• _The problem_:
Within the records below is a range that opens at the line with "You are a computer-use agent. 708x744 pixels." and closes at the line with "the Good 100". Return that range word for word, both ends included, and only that range.

• _Provided information_:
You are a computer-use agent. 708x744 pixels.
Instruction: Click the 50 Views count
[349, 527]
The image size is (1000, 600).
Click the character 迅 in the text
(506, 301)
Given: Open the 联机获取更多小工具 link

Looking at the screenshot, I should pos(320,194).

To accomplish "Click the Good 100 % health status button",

==

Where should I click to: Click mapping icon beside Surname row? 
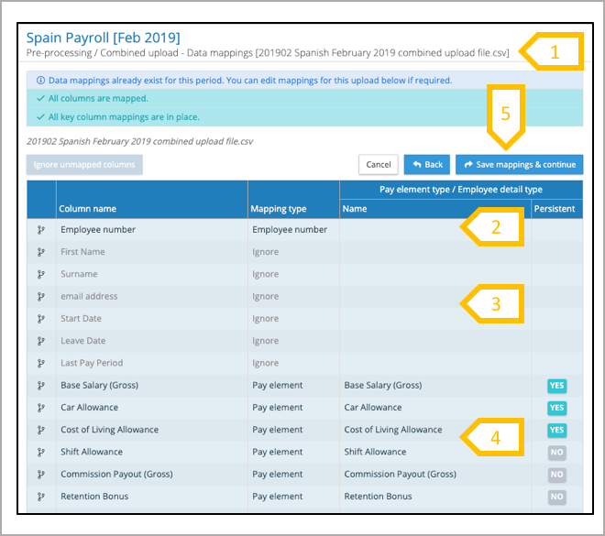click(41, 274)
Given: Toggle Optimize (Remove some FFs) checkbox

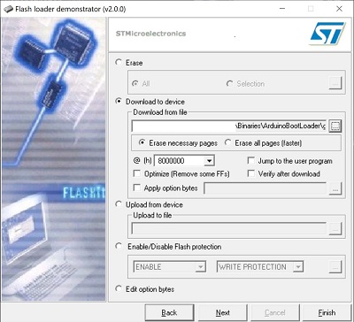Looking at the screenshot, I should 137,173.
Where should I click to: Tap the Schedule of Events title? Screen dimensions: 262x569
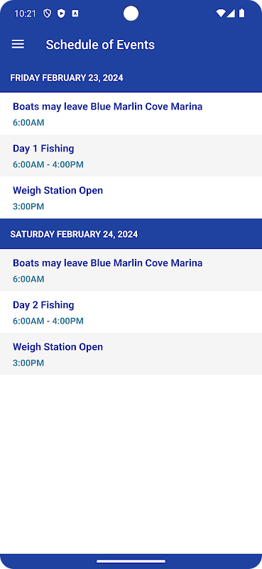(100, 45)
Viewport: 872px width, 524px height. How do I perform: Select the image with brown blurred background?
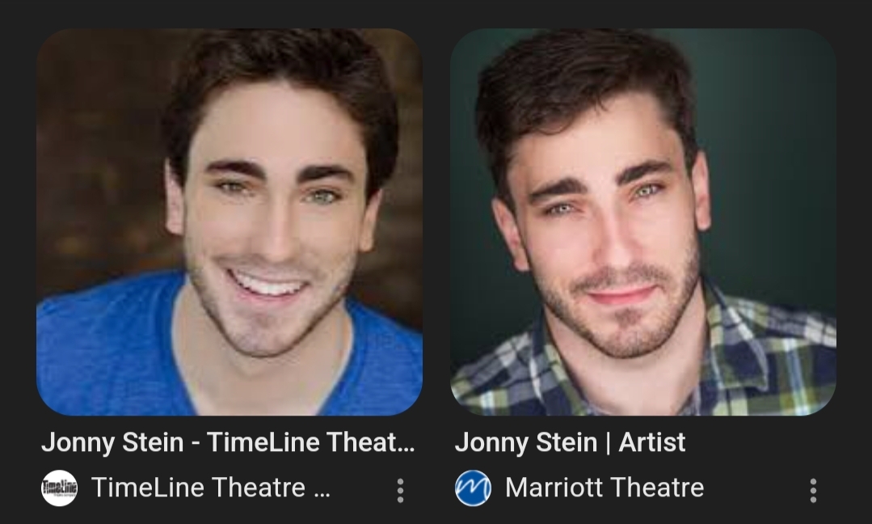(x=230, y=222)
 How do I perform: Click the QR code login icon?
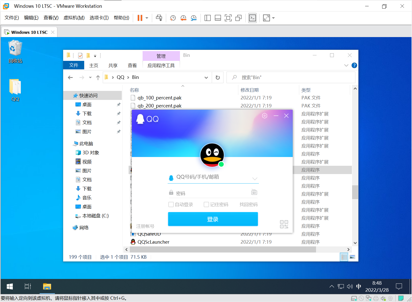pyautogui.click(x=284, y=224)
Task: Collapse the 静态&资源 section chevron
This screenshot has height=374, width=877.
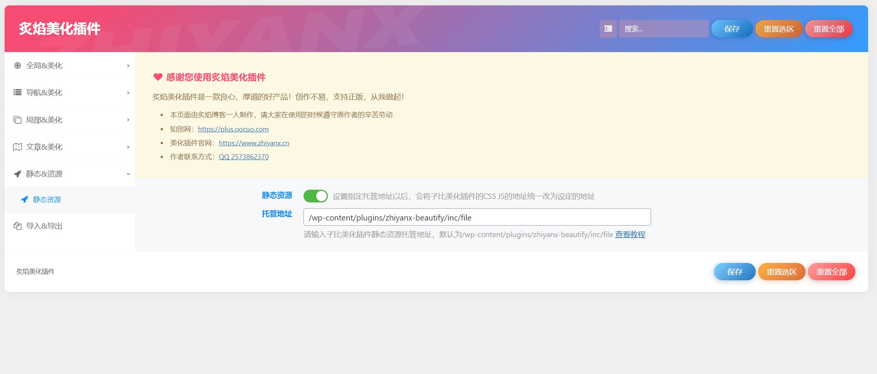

• _Solution to this exercise_:
You are a computer-use agent. 708x744 pixels.
Instruction: Click the 50 Views count
[349, 527]
The image size is (1000, 600).
Click the character 迅 in the text
(506, 301)
Given: Open the 联机获取更多小工具 link

Looking at the screenshot, I should pos(320,194).

To accomplish "Click the Good 100 % health status button",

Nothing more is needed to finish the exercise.